[[ DATASET RECORDS open ]]
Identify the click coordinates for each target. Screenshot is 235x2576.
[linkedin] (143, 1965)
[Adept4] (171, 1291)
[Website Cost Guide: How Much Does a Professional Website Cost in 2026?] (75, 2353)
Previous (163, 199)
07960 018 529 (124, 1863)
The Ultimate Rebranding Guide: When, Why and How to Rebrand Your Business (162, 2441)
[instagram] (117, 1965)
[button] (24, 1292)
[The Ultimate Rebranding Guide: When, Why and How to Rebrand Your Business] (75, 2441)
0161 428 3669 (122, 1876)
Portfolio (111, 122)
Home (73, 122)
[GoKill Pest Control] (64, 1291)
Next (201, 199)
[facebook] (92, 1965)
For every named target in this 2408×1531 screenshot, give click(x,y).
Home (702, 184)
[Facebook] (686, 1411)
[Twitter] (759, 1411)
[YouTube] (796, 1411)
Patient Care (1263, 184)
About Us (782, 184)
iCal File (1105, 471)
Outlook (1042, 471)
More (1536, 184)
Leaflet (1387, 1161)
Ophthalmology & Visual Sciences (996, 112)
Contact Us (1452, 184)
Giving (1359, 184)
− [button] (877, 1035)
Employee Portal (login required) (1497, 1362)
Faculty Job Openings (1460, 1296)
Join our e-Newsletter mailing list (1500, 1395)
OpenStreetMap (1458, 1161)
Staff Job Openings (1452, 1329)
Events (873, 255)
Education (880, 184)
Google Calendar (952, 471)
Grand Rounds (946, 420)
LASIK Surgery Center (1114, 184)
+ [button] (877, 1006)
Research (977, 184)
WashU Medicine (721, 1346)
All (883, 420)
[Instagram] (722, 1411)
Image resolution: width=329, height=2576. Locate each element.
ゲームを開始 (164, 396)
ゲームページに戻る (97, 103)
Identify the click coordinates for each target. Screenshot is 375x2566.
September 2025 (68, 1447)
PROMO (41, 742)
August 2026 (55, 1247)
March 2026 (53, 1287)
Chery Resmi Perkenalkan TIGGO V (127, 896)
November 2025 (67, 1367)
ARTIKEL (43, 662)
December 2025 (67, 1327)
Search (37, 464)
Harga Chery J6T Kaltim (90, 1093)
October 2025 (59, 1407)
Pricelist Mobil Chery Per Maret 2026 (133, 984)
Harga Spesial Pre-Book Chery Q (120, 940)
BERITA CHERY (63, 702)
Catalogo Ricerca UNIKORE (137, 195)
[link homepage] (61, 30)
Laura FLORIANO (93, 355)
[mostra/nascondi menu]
[[ DATASET RECORDS closed ]]
EXERCISE AIM —
Please output only the lines from the first line of the entries through the line with "[Instagram] (722, 1411)", both included, exactly as written.

RESPONSE TO THE TASK —
Identify the click coordinates for each target. Screenshot is 235x2576.
[linkedin] (143, 1965)
[Adept4] (171, 1291)
[Website Cost Guide: How Much Does a Professional Website Cost in 2026?] (75, 2353)
Previous (163, 199)
07960 018 529 (124, 1863)
The Ultimate Rebranding Guide: When, Why and How to Rebrand Your Business (162, 2441)
[instagram] (117, 1965)
[button] (24, 1292)
[The Ultimate Rebranding Guide: When, Why and How to Rebrand Your Business] (75, 2441)
0161 428 3669 (122, 1876)
Portfolio (111, 122)
Home (73, 122)
[GoKill Pest Control] (64, 1291)
Next (201, 199)
[facebook] (92, 1965)
For every named target in this 2408×1531 screenshot, give click(x,y).
Home (702, 184)
[Facebook] (686, 1411)
[Twitter] (759, 1411)
[YouTube] (796, 1411)
Patient Care (1263, 184)
About Us (782, 184)
iCal File (1105, 471)
Outlook (1042, 471)
More (1536, 184)
Leaflet (1387, 1161)
Ophthalmology & Visual Sciences (996, 112)
Contact Us (1452, 184)
Giving (1359, 184)
− [button] (877, 1035)
Employee Portal (login required) (1497, 1362)
Faculty Job Openings (1460, 1296)
Join our e-Newsletter mailing list (1500, 1395)
OpenStreetMap (1458, 1161)
Staff Job Openings (1452, 1329)
Events (873, 255)
Education (880, 184)
Google Calendar (952, 471)
Grand Rounds (946, 420)
LASIK Surgery Center (1114, 184)
+ [button] (877, 1006)
Research (977, 184)
WashU Medicine (721, 1346)
All (883, 420)
[Instagram] (722, 1411)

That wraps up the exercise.